Exercice proposé 1: Recopiez mot pour mot les enregistrements, de la ligne contenant « You are a computer-use » jusqu'à la ligne contenant « pyautogui.click(x=1145, y=238) », ces deux lignes comprises.

Extrait du document:
.....
The Chronicles of Evil : La Vengeance dans la peau
Une resucée moins stylisée du fameux Old Boy ? Davantage une parabole cruelle sur le passé impardonnable et la
culpabilité partagée (à tout âge)…
« Je suis le fils d’un
meurtrier » : des années plus tard et en voix off, l’adulte se souvient de son enfance déshonorante, de
l’arrestation paternelle, de nuit, sous la pluie, au ralenti. De son côté, après
de brèves réjouissances entre hommes (ceux de son équipe), le policier promu monte
dans un taxi, en route vers un restaurant. Un beau plan, utilisant toute la
largeur du Scope, l’isole à droite du cadre, derrière la vitre de la portière.
.....
Lignes de données:
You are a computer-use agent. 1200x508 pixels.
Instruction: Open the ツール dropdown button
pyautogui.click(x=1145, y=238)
.....
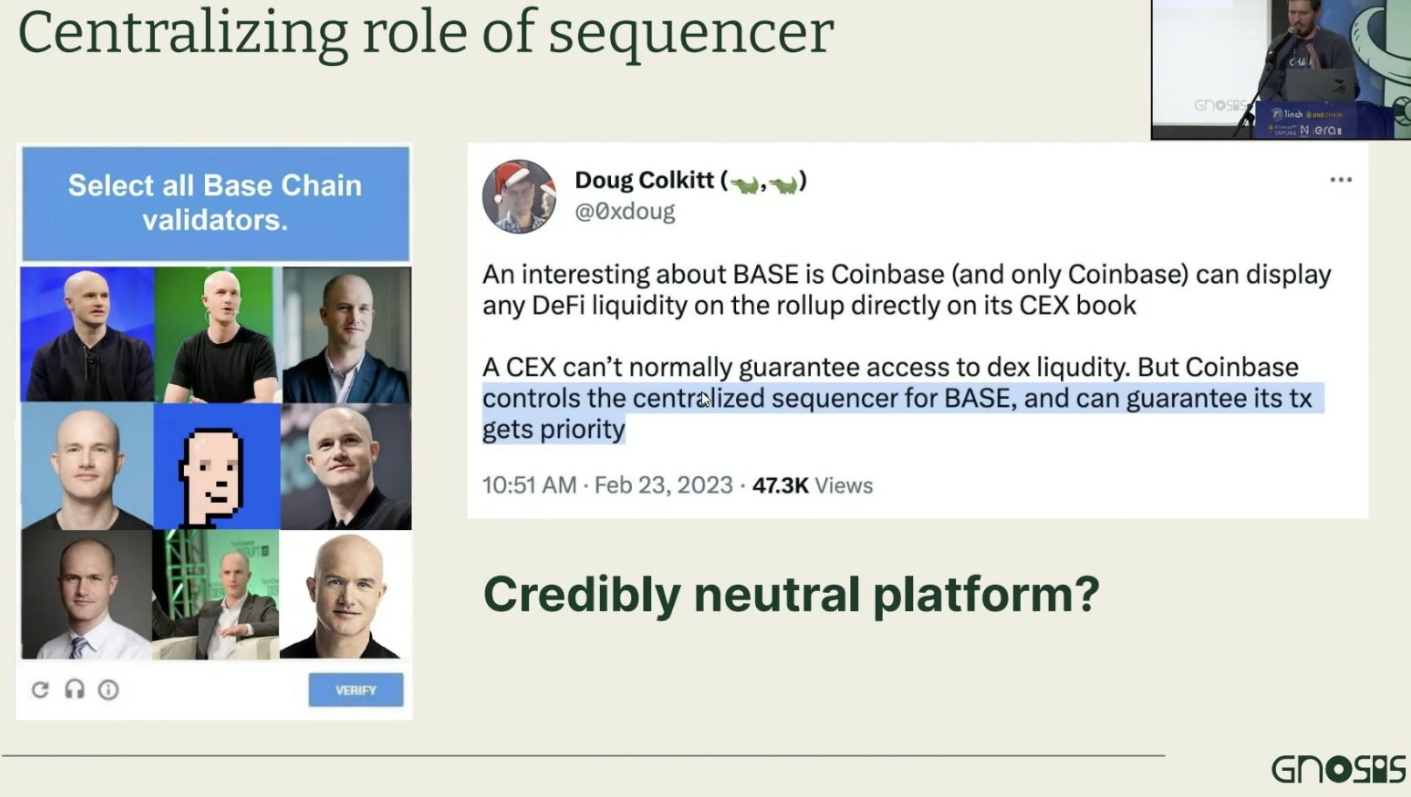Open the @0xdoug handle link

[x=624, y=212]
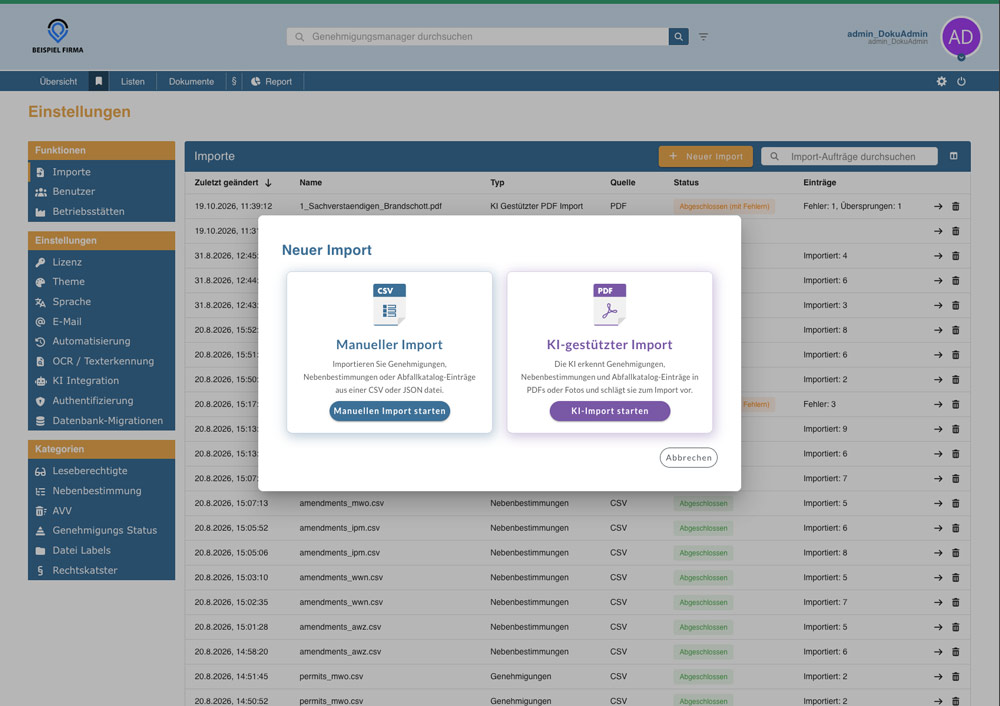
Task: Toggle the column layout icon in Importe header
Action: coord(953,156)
.....
Exercice proposé 2: D'après la critique de film, dans quoi monte le policier promu après les réjouissances avec son équipe ?

Corrigé de l'exercice 1:
You are a computer-use agent. 1200x508 pixels.
Instruction: Open the ツール dropdown button
pyautogui.click(x=1145, y=238)

Corrigé de l'exercice 2: Dans un taxi, en route vers un restaurant.